Here at Hexawise, we aim to make the process of testing easier and more efficient. One way in which we've done this is by promoting our test design tool. But we were seeing people make test plans too complicated. So we came up with an easy way to create super powerful test plans that stay simple and effective.
What did we come up with, you ask?
'Start with a verb and a noun.'
The idea of using a verb and a noun to describe the appropriate scope for a set of tests has been used by Eduardo Miranda. As he points out, if you find yourself tempted to add testing ideas (e.g., explore the help files in depth) that do not easily fit into your chosen verb and noun (e.g., "book a flight"), that can be a useful red flag; accordingly, you might want to exclude those new test ideas that "don't fit" from the test scenarios in your current scope of tests.
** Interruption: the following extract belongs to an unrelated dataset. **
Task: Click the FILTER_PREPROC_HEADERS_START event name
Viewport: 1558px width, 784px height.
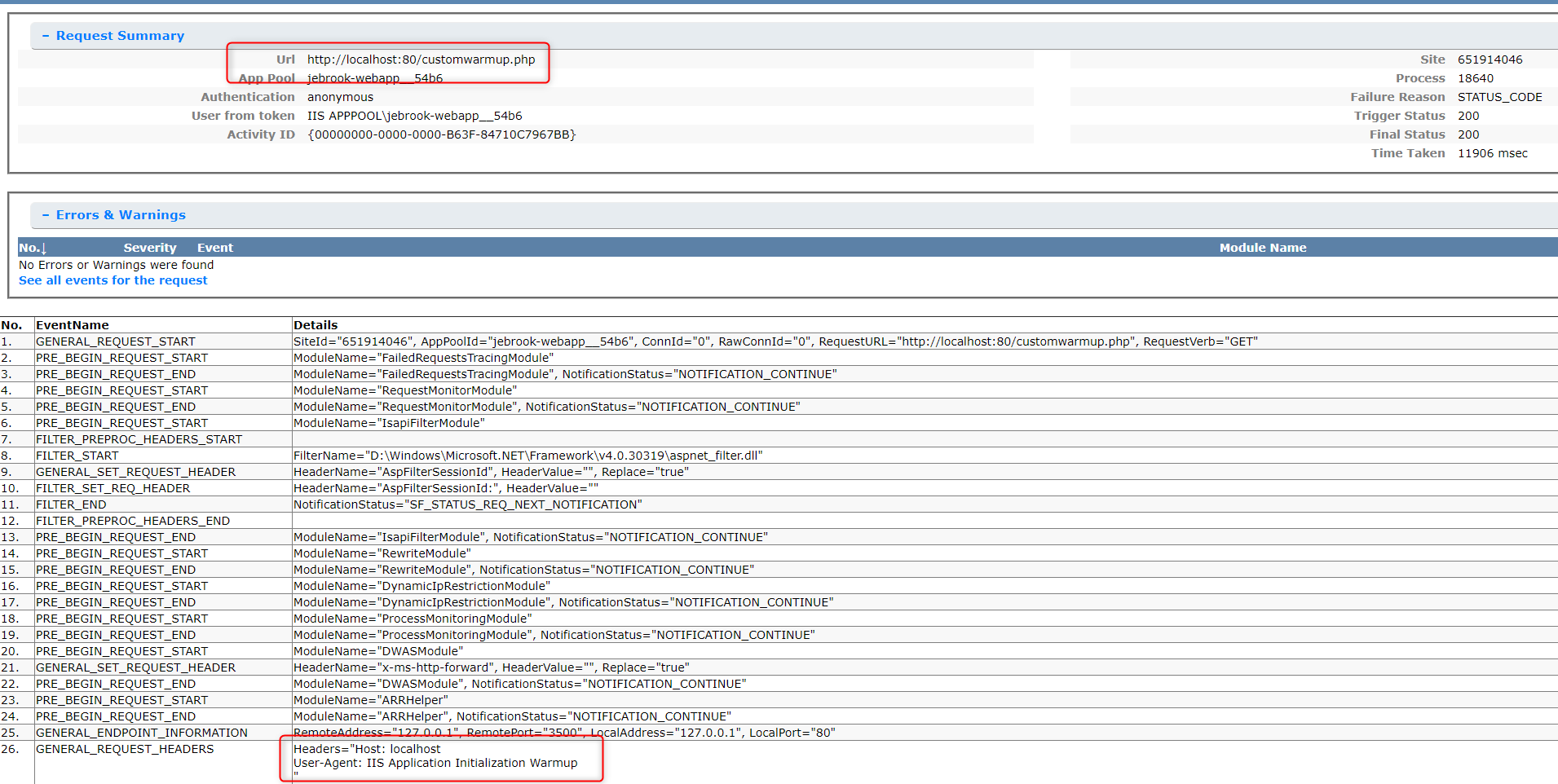Action: tap(139, 439)
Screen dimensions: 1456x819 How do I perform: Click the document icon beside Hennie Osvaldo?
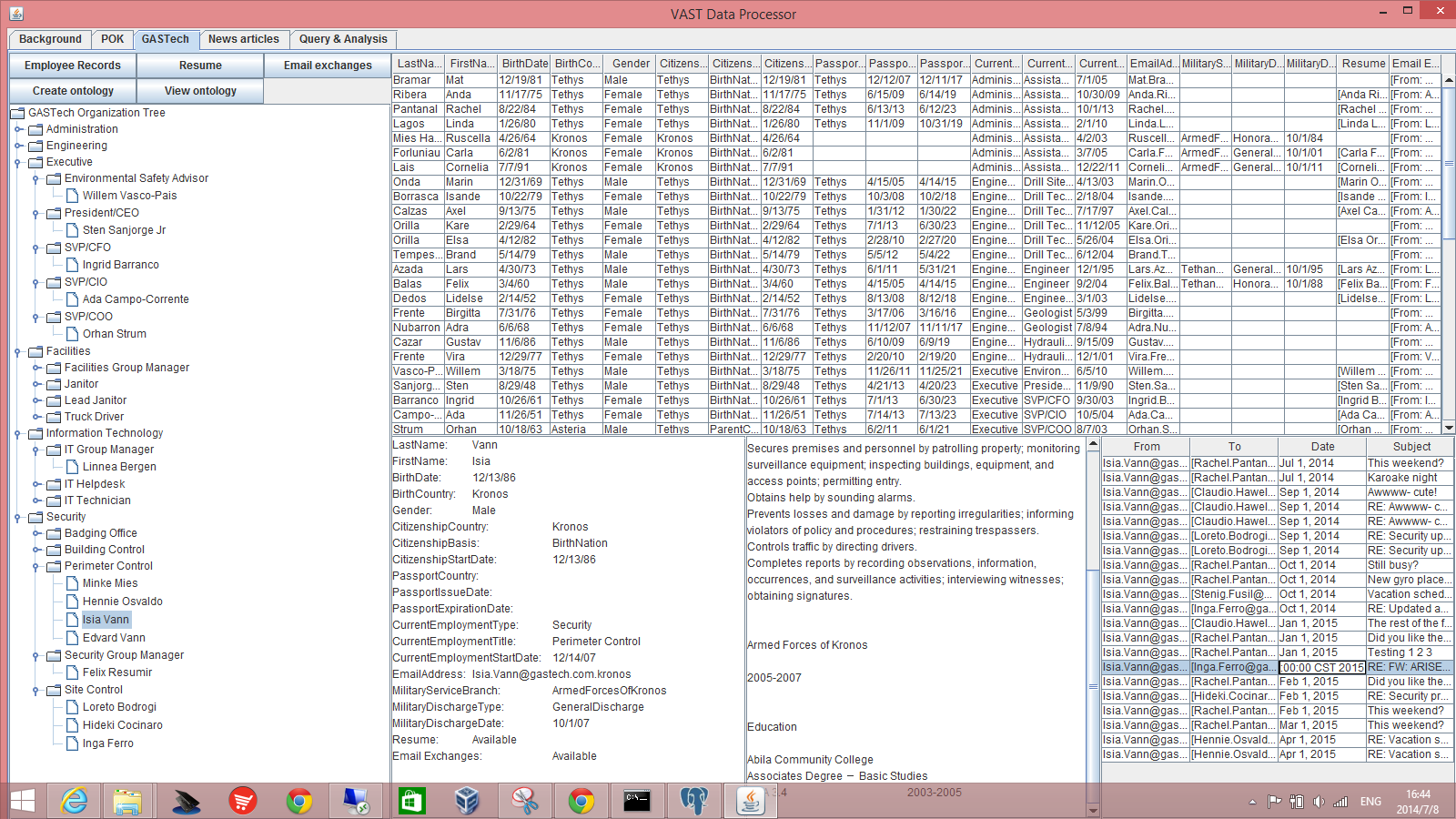pyautogui.click(x=72, y=602)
This strategy is useful for two main reasons.
One - It is a great leaping off point from which to create interesting scenarios.
The tester is forced to understand and question their system under test. For some, this is a radically different idea to what their job is. We typically hear something like "You mean, I can't just 'validate the file exists?'"
Two - The 'verb and noun' strategy requires you remain specific to one common goal.
Test plans get bloated when you start incorporating disparate ideas. This is commonly seen when testing a system that would be described as 'Apply for Loan' and you start adding in ideas to 'explore help files.' While exploring the help files will be necessary at some point, it probably will not trigger results needed for successfully testing your application process.
Now, let's explore this first reason:
You start by choosing any verb and noun.
Then you have to create questions to understand that verb and noun.
Then answer your questions. This is important. If you can't answer them, how could you possibly test the system?
These ideas of questions and answers lend themselves quite well to be used as test steps or scenario planning. Below you can see how well they imported into Hexawise.
Generating tests is the only thing left to do before testing.
Hopefully you've enjoyed this exploration on making simple and effective tests using the 'Verb and Noun' process.